Question

In how many ways can seven identical candies distributed to 3 children {I, II, III} if each child can get any number of candies?

Answer 1

isnt that just a count in base 7?

000
001
002
...
007
010
011
012
....

or do all the candies have to be handed out at once?

Answer 2

i spose it would have to be a little modified for to exclude stuff like 117 since that adds to 9

Answer 3

What is so special when that adds to 9?

Answer 4

I suppose all the candies will be handed out...

Answer 5

n-1 C r-1 r is kids and n is candies

Answer 6

@divu.mkr Can you explain it?

Answer 7

this is same as, finding # of ordered pairs of whole numbers x, y, z such that

x+y+z = 7

Answer 8

u familiar wid stars and bars ?

Answer 9

Not quite.

Answer 10

"Suppose one has k objects (to be represented as stars; in the example below k = 7) to be placed into n bins (in the example n = 3), such that all bins contain at least one object;"
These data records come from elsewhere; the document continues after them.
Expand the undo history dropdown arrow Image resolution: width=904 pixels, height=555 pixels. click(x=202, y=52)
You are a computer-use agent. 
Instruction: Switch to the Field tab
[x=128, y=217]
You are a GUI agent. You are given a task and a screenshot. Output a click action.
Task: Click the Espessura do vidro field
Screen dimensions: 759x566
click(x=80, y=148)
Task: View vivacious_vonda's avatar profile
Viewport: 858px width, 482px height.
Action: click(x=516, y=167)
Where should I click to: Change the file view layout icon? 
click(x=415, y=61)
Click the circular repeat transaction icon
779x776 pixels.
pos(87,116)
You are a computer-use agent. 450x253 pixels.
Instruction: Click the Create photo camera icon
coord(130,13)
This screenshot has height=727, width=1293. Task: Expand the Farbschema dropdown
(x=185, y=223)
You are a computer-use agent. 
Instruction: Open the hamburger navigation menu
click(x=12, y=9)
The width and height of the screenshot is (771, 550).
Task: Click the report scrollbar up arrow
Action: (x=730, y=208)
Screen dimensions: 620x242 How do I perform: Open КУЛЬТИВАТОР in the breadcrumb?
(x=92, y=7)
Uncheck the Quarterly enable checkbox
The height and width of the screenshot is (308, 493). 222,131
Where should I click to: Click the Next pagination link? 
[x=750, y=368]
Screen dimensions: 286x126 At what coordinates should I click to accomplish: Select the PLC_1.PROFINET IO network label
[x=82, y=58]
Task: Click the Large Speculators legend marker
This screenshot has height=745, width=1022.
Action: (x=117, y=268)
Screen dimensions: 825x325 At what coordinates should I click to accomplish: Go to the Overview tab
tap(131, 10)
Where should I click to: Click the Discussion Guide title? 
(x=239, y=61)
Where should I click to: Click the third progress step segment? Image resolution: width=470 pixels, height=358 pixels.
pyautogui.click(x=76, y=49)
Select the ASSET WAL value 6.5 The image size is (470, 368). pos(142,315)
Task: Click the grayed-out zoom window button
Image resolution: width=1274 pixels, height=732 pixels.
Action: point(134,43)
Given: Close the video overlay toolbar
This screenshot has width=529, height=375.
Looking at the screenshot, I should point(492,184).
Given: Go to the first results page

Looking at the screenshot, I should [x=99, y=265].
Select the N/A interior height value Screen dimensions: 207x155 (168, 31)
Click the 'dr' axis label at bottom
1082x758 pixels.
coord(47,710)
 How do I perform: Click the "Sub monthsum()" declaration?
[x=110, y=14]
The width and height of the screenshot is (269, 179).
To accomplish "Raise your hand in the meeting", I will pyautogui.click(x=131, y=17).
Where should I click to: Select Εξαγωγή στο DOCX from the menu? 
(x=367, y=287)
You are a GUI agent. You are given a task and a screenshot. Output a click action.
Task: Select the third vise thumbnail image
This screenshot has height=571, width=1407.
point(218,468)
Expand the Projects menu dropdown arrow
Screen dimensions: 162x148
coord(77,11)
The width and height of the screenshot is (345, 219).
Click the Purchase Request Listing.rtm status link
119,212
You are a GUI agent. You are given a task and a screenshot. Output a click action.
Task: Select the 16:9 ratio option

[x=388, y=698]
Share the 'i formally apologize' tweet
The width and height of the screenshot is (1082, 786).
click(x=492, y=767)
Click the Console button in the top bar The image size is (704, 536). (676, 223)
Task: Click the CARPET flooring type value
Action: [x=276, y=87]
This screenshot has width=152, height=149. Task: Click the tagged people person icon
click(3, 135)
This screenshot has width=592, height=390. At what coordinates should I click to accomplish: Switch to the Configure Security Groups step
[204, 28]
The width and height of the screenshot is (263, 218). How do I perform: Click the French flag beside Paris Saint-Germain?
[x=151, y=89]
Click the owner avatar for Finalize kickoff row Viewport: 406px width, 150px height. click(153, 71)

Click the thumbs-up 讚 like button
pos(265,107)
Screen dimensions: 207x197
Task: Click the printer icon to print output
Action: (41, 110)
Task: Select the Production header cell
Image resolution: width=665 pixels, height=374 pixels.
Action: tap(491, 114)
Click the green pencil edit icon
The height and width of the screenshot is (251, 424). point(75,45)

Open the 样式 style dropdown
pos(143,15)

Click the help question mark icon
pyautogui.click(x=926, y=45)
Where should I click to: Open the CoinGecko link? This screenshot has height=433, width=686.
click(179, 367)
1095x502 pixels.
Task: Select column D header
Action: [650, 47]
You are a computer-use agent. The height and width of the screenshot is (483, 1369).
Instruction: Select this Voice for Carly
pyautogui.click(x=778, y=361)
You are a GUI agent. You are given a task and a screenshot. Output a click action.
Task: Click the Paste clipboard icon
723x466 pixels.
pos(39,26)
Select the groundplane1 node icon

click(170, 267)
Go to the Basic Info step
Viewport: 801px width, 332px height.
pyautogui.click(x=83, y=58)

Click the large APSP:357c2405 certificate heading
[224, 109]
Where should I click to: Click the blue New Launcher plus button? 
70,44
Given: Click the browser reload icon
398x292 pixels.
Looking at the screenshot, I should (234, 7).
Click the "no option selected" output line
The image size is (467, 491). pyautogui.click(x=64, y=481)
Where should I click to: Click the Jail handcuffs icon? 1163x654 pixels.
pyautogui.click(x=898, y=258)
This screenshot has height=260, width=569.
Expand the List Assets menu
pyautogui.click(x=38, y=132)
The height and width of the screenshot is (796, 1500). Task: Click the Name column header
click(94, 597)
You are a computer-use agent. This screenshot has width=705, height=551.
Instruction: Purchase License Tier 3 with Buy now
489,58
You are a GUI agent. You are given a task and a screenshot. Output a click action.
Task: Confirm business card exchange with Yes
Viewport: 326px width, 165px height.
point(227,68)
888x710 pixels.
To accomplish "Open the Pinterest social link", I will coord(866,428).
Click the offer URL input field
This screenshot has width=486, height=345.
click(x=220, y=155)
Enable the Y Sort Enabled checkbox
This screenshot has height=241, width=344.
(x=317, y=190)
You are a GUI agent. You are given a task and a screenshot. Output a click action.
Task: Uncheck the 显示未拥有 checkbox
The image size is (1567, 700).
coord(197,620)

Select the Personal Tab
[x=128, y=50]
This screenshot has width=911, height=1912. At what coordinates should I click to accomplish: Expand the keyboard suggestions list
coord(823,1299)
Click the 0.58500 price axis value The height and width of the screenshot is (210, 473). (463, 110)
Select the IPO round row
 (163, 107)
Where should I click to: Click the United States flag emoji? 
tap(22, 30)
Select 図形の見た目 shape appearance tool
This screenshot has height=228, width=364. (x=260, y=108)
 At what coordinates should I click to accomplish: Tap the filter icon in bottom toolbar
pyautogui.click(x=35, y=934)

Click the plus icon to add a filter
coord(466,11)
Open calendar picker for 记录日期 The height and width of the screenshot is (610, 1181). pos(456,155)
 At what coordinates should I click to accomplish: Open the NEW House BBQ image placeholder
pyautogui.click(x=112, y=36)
But in this case, it is possible that the bin contains no objects.

Answer 11

just remember this formula when dividing n similar things to r persons/variables

Answer 12

But why it works in this case?

Answer 13

because identical and similar means same!! :D

Answer 14

But why n-1 and r-1 ?

Answer 15

that what the formula is.... and try to memorize it rather thn derivation

Answer 16

Maths is not just about remember the formula. Even though I remember it, I don't know when I can apply it, that means just memorizing is useless.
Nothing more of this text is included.